We can also find the proportion of variance explained by the model (\(R^2\)) as:

hybrid_anova                            |>
  dplyr::select(ss_model, ss_error)     |>
  mutate(ss_total = ss_model + ss_error,
         R2 = ss_model / ss_total)
# A tibble: 1 × 4
  ss_model ss_error ss_total    R2
     <dbl>    <dbl>    <dbl> <dbl>
1    0.687     5.09     5.78 0.119

I’m always amazed that this equals the squared correlation coefficient:
gc_rils |> summarise(r2 = cor(prop_hybrid , petal_area_mm)^2): 0.119.


R’s anova() table

Of course you can save yourself these calculations by just using base R’s anova() function. This will make you a nice ANOVA table:

anova(hybrid_lm)
Analysis of Variance Table

Response: prop_hybrid
               Df Sum Sq Mean Sq F value    Pr(>F)    
petal_area_mm   1 0.6870 0.68700  13.622 0.0003625 ***
Residuals     101 5.0936 0.05043                      
---
Signif. codes:  0 '***' 0.001 '**' 0.01 '*' 0.05 '.' 0.1 ' ' 1

You can also pass this to broom’s tidy() function to make it easier to deal with in R:

anova(hybrid_lm) |>
  tidy()
term df sumsq meansq statistic p.value
petal_area_mm 1 0.68700 0.68700 13.62238 0.00036
Residuals 101 5.09359 0.05043 NA NA

Permutation based NHST

Because our data do not perfectly match assumptions of the linear regression (see prior section), we want to make sure this p-value is not fooling us. A simple way to do this is by a permutation test. As you may recall from the chapter on permutation this amounts to generating a null distribution by shuffling the association between explanatory and response values:

library(infer)
perm_dist <- gc_rils|>
    specify(prop_hybrid ~ petal_area_mm) |> 
    hypothesize(null = "independence") |>
    generate(reps = 100000, type = "permute") |>
    calculate(stat = "slope")

perm_dist |>
    mutate(as_or_more = abs(stat) >= abs(slope))|>
    summarise(p_value = mean(as_or_more))
# A tibble: 1 × 1
  p_value
    <dbl>
1 0.00033

Our p-value from permutation is essentially identical to those above.

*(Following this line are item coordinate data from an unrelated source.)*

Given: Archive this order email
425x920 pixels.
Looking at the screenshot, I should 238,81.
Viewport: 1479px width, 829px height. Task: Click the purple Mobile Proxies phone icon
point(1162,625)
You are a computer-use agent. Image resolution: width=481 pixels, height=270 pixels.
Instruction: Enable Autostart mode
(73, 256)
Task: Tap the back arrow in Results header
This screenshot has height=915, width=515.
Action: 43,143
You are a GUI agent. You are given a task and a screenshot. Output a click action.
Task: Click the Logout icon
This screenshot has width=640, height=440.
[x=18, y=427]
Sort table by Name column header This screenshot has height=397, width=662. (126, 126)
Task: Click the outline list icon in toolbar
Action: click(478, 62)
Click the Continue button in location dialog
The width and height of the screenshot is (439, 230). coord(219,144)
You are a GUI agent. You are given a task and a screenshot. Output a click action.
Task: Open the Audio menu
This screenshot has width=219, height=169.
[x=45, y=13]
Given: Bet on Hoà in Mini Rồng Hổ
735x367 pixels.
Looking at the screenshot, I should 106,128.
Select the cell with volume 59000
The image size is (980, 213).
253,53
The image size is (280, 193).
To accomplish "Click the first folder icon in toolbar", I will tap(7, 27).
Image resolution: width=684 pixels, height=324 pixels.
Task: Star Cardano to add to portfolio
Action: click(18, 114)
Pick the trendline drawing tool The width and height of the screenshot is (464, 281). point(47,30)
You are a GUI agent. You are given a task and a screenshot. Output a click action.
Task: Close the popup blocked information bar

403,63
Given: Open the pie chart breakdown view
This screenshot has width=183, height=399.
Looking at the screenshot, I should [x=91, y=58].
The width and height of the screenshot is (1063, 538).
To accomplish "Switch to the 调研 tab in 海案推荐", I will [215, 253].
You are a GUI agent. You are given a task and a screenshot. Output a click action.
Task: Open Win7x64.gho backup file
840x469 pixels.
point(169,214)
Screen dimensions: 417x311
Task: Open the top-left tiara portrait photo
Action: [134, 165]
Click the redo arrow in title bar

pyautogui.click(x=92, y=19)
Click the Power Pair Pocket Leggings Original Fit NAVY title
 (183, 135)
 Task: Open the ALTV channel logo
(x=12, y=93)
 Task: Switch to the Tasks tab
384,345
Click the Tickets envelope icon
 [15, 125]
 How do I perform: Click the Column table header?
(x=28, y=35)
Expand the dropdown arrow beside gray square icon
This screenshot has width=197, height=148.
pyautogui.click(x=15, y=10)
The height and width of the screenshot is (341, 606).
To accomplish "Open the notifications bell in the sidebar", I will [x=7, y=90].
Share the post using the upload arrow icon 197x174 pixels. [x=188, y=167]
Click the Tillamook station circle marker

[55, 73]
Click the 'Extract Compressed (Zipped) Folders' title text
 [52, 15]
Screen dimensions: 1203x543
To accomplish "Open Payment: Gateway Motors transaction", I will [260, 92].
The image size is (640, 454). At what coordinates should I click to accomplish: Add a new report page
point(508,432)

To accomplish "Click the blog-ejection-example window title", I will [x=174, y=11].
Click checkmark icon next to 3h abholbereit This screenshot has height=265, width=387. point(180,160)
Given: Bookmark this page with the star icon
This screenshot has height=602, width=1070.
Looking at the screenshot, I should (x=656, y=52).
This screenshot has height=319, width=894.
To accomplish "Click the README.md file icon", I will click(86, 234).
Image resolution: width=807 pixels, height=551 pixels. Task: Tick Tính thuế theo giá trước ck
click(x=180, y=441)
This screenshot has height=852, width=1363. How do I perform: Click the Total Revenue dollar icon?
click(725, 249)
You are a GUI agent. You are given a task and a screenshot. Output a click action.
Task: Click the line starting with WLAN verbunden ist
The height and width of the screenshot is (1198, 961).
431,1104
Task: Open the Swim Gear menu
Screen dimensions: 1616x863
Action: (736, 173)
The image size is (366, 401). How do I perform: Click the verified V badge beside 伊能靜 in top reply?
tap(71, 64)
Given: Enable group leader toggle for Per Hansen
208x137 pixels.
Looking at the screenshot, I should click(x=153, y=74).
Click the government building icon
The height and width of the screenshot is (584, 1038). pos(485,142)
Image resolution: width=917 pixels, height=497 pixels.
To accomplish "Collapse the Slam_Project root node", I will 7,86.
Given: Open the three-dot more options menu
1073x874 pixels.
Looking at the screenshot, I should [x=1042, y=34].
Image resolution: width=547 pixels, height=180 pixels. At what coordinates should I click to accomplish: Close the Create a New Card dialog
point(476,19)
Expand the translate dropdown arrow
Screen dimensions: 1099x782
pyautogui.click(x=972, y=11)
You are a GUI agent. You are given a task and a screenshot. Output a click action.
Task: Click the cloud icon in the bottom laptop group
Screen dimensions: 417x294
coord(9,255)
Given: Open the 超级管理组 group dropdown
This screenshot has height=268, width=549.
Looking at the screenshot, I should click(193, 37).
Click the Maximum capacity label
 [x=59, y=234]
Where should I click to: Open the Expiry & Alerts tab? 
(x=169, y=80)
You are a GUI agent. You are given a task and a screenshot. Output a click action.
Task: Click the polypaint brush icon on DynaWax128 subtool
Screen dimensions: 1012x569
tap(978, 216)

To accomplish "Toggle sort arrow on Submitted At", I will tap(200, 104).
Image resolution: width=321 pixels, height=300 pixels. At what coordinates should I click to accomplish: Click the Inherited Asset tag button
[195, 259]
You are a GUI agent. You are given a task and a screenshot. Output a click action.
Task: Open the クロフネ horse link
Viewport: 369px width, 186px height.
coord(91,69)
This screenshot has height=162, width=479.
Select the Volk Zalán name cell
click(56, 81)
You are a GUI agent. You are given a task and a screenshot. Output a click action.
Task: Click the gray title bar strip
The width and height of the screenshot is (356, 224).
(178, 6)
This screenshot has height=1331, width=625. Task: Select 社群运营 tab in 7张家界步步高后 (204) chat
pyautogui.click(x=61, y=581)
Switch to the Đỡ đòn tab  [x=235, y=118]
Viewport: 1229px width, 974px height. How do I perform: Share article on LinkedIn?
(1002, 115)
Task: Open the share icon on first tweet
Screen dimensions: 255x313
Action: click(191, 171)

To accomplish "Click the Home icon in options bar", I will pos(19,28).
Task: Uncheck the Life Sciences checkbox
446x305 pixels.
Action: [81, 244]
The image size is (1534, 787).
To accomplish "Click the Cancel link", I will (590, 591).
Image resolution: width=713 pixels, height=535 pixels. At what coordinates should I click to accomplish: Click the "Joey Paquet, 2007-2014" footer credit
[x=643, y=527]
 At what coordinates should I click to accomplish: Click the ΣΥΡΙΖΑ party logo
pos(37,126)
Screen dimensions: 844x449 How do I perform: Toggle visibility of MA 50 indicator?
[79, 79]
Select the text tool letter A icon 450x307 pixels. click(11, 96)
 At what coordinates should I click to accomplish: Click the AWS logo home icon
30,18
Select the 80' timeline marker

This reassures us that our rejection of the null of no relationship between petal area and proportion hybrid seeds is not attributable to the deviation of our data from the linearity and equal variance assumptions of a linear model.

Together, these three approaches tell the same story. The observed relationship between petal area and proportion hybrid seed is much stronger than we would expect if there were no association between the variables. The t-test says the slope is large relative to its standard error, the ANOVA says the model explains much more variation than expected relative to residual error, and the permutation test shows that slopes this extreme are rare when we shuffle away the association.